I am involved in Wharton Cohorts, I serve as a TA for FNCE 101, and I do research with a MGMT PhD student. To balance it all, I maintain a very detailed Google Calendar, and at the beginning of each week, I allocate all of my work for the week to certain days based on my time commitments for other classes and activities. This helps me stay organized and make sure that I don’t forget any of my responsibilities throughout the week.

What was your summer internship last year? Tell us a little bit more about the experience. 
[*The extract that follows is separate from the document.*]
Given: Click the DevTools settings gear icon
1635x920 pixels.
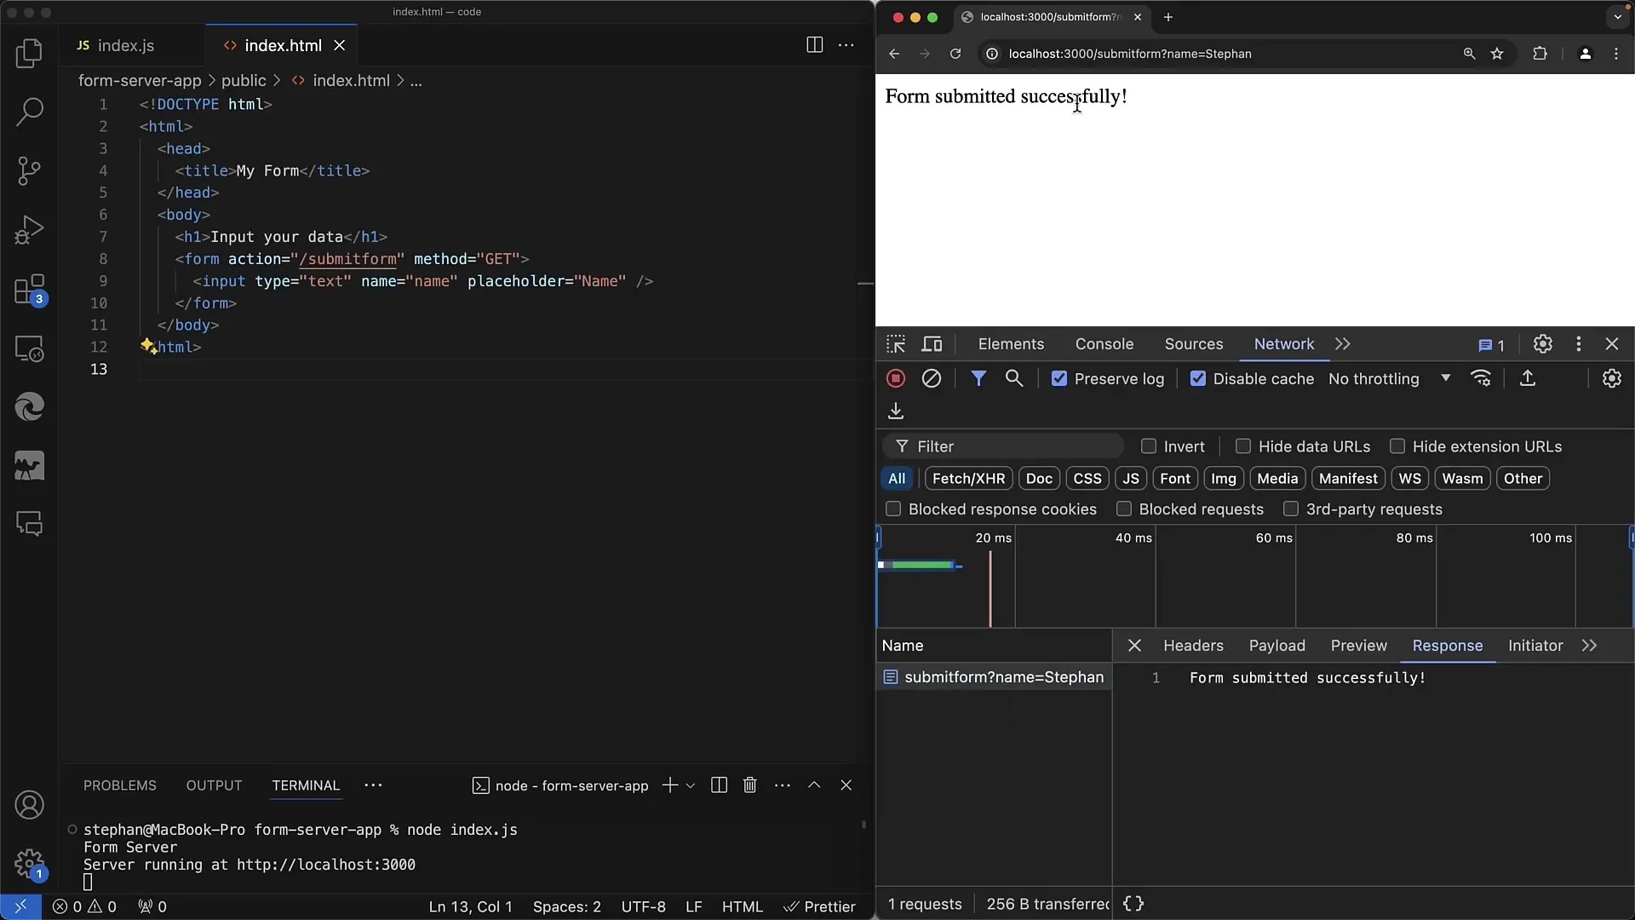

I worked at DICK’S Sporting Goods as a Digital Marketing Intern. This experience was very meaningful for me because my career goal has always been to work in the sports industry, but from many conferences and speakers, I had always heard that it was hard to break into the industry. So, when I landed this internship I was thrilled. Thankfully, it lived up to my expectations, and I got to work on digital media campaigns for many aspects of the company. Specifically, I focused on improving an existing campaign promoting NFL jerseys, and I got to work with my team on a new brand launch as well as the DICK’S sponsorship of the Little League World Series, all of which were really exciting.

Post graduation plans?

I will be heading back to Pittsburgh to work at DICK’S Sporting Goods in their Leadership Development Program. This program focuses on analytics and I will be rotating in finance, real estate, supply chain, merchandising, and eCommerce.

A day in the life:

I usually wake up around 8am, and on the days when I have class at 9, I just spend that time getting ready for the day. On other days, I don’t have class until later, so I usually work for about three hours before heading to the gym before lunch. After the gym and lunch, I typically shower and get ready for the rest of my day before spending another hour or so working for classes. Then, I head to class before having several meetings in the evenings. I usually get back to my apartment around 7 or 8pm, so I have dinner then, typically with my roommates. I then do work for another two hours or so before calling my mom around 10pm. (I call her almost every day and this is a very important part of my day for me.) Then, I spend the rest of the night working before I head to bed around 1am.

Advice for freshman year self?

Have more fun! You only get four years with the amazing friends you make, and it goes by so quickly without even realizing it. So, take more breaks from studying and hang out with friends more. You’ll be thankful for this later when you can’t see them every day.